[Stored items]
★ ★ ★ ★ ★ ★ ★

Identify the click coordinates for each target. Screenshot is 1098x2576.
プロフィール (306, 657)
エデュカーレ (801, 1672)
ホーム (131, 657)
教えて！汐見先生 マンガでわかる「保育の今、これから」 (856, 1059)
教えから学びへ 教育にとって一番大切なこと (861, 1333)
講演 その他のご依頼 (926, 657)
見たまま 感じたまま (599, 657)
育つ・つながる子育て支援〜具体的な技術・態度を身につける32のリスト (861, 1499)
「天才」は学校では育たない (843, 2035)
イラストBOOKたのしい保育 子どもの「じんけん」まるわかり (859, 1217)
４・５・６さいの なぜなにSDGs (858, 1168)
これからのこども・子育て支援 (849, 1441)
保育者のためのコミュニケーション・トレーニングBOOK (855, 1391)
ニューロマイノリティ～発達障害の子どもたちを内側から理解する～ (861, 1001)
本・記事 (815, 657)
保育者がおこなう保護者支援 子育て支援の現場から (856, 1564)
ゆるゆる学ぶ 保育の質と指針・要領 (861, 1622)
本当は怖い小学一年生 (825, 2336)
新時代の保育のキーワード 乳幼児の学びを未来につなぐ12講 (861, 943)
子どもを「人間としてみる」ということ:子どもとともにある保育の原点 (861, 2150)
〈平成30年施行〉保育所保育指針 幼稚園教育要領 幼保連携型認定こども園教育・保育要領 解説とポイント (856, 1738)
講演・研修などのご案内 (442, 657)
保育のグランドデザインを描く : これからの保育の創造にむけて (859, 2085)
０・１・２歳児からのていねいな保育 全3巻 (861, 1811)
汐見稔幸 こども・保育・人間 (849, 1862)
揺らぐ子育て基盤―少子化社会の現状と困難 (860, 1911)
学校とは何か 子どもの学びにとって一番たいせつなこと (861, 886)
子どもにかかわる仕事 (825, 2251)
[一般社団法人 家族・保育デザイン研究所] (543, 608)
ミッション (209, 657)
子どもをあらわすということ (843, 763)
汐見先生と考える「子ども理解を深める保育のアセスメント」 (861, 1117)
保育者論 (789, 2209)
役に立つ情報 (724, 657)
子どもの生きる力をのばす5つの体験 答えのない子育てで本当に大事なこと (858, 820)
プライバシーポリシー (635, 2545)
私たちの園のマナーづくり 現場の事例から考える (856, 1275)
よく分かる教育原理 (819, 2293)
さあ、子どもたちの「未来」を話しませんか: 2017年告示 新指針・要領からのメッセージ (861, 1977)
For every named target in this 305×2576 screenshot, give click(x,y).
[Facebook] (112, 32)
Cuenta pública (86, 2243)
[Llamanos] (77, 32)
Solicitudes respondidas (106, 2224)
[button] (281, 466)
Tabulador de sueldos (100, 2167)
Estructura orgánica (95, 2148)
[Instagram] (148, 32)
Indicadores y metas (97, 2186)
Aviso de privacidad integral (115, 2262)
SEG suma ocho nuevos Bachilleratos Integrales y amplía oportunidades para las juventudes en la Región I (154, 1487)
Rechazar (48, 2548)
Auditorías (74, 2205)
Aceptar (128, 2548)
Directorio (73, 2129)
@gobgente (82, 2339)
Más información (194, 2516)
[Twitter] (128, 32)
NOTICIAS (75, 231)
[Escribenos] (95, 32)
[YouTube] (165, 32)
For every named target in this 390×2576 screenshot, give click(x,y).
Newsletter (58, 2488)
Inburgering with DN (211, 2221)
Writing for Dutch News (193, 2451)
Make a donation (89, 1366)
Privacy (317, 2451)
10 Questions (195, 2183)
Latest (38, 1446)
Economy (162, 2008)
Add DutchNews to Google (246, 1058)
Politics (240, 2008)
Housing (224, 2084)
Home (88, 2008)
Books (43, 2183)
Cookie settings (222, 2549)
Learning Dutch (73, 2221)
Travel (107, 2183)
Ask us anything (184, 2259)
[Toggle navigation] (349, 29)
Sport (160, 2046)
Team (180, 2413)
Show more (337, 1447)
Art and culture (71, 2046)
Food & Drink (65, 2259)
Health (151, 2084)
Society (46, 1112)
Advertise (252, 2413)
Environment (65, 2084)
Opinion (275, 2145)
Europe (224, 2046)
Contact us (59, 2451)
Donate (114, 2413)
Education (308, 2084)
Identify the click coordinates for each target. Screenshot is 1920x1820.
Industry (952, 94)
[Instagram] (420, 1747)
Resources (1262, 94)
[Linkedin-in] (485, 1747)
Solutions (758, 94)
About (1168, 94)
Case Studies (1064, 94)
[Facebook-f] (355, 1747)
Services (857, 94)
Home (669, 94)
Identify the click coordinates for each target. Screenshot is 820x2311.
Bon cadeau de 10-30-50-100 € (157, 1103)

★ ★ ★ ★ ★ ★ ★

Work order
Where does the string "named" appear in the records above? Return every line that holds it.

Written response
For every named target in this 305×2576 screenshot, give click(x,y).
For every named target in this 390×2576 screenshot, give click(x,y).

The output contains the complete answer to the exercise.